Ten manifest użytkownika Jacko przeczytało już 1051 czytelników!
Łącznie swój komentarz zostawiło 0 z nich.
Polskiej piłce daleko do zachodniej. Tam, gdy chłopak odnosi sukces w młodym wieku, choćby na młodzieżowych Mistrzostwach Świata lub Europy, to automatycznie dostaje szanse w klubie. Może mieć 17 czy 18 lat i grać kosztem bardziej doświadczonych zawodników. Po prostu na zachodzie wiedzą, że w młodzież warto inwestować.
Inaczej rzecz wygląda w Polsce. Tutaj gracz młody, z perspektywą rozwoju, to taki do 26. roku życia. Jest to oczywiście absurdalny tok myślenia, który banalnie można zanegować. Nie szukając nisko ani daleko.
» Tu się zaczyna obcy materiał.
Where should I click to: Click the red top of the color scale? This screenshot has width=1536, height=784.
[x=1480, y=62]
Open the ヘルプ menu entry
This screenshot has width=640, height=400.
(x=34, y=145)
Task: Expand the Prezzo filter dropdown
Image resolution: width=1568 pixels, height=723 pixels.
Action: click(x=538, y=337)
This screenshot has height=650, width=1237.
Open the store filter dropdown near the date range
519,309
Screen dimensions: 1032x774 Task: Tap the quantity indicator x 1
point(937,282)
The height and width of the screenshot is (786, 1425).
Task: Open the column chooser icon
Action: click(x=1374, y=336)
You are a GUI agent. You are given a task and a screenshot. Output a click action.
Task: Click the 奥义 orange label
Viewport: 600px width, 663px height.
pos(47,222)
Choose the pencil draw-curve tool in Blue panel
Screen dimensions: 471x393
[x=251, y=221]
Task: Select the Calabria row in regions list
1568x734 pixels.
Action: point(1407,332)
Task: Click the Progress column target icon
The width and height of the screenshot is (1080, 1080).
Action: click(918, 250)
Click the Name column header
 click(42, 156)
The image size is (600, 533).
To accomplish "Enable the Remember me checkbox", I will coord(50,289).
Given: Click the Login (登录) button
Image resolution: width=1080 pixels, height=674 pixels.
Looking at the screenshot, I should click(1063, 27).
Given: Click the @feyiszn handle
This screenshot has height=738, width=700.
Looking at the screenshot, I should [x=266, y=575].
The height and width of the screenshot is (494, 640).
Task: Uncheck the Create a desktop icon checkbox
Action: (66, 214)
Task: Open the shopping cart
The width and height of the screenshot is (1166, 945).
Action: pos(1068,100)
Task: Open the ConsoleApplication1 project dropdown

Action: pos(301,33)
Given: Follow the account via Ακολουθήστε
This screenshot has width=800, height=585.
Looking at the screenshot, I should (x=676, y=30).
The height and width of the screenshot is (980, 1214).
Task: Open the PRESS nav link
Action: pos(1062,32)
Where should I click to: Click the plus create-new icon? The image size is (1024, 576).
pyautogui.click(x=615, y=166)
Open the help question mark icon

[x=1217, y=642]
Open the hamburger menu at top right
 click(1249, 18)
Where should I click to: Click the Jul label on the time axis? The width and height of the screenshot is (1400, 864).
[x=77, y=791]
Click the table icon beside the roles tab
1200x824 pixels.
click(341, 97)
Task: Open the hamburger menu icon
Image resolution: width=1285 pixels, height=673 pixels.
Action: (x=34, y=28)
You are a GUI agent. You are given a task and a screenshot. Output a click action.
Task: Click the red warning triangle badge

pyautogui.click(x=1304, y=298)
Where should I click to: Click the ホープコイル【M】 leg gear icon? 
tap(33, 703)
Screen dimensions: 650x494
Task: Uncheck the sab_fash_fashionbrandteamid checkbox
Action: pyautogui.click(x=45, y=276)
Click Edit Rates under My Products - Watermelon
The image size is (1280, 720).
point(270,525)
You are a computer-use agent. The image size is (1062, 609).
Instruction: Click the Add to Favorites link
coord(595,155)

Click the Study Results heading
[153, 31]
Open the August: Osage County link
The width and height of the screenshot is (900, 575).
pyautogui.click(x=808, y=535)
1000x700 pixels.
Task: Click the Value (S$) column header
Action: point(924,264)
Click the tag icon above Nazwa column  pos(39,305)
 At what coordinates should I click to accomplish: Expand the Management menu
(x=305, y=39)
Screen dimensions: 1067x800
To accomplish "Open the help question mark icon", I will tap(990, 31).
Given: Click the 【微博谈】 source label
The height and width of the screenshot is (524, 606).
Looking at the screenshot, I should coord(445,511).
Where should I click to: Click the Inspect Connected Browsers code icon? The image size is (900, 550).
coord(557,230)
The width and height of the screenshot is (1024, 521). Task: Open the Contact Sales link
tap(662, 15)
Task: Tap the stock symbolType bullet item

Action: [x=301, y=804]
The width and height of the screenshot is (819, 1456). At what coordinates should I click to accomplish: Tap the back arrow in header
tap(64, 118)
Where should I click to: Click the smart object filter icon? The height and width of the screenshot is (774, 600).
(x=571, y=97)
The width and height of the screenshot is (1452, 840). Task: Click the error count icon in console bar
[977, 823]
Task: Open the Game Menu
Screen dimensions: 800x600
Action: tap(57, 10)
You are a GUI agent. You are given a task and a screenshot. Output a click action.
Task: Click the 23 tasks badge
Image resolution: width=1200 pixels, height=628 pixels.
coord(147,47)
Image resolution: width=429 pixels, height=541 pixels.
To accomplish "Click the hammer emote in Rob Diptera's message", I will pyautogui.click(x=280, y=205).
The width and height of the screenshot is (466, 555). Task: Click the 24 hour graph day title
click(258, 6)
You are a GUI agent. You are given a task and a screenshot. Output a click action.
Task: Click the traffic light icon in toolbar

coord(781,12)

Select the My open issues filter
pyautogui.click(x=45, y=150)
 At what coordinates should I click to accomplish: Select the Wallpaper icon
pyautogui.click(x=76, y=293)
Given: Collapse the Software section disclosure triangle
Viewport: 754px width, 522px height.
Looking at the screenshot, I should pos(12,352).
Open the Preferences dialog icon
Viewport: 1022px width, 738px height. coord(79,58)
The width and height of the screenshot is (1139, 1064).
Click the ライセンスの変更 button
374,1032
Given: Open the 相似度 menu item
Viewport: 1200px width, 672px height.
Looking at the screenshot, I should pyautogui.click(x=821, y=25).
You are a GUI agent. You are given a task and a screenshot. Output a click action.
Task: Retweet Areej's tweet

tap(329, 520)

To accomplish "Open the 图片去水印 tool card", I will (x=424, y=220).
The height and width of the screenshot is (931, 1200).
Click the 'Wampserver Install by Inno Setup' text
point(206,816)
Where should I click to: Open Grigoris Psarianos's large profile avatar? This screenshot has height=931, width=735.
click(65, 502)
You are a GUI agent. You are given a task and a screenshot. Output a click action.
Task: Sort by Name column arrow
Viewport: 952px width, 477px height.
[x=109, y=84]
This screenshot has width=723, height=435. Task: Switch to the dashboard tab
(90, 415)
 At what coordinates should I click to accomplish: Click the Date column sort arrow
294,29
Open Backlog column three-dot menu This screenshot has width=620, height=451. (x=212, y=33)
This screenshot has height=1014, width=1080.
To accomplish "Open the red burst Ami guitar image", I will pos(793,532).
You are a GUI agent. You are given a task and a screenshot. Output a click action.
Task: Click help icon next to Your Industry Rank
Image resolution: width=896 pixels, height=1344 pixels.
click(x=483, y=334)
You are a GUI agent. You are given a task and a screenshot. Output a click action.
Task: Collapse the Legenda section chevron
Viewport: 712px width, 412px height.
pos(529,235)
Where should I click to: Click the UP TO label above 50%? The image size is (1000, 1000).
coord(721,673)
Najlepszy piłkarz świata, Leo Messi, ma lat 24. W Barcelonie miał niepodważalną pozycję w wieku 20 lat. Jednocześnie o kolejne 3 będąc ważnym ogniwem, które rozpaliło się po przejściu ze skrzydła do ataku. Następny przykład, Cristiano Ronaldo - jako 18-latek wytransferowany do jednego z najlepszych klubów świata, Manchesteru United. W tym samym wieku, parę miesięcy później grał na Euro 2004. A kiedy był piłkarzem niezwykle doświadczonym, dopiero 24-letnim, został piłkarzem Realu Madryt za rekordową kwotę 94 milionów euro. Jeśli przykładów jest mało, no to następny - Waye Rooney. Wówczas najmłodszy debiutant w kadrze Anglii. Jako już 17-letni zawodnik brał udział w tych samych Mistrzostwach Europy w Portugalii, co Ronaldo. Zdobywał tam gole, poprawiając dopiero co pobity rekord przez Vonlanthena, jeśli chodzi o najmłodszego zdobywcę bramki na Euro, ale fakt pozostaje w pamięci kibiców. Mało tego - Ronney został wice królem strzelców i dostał się do jedenastki turnieju. Utkwił on tam również w głowach działaczy wspomnianych Czerwonych Diabłów. Anglicy na transfer tak mało ogranego, młodego i niedoświadczonego piłkarza bez wahania wyłożyli 25,6 mln funtów. Wówczas była to niebagatelna kwota, która na długi czas uczyniła transfer Roo rekordem transferowym wśród nastoletnich graczy.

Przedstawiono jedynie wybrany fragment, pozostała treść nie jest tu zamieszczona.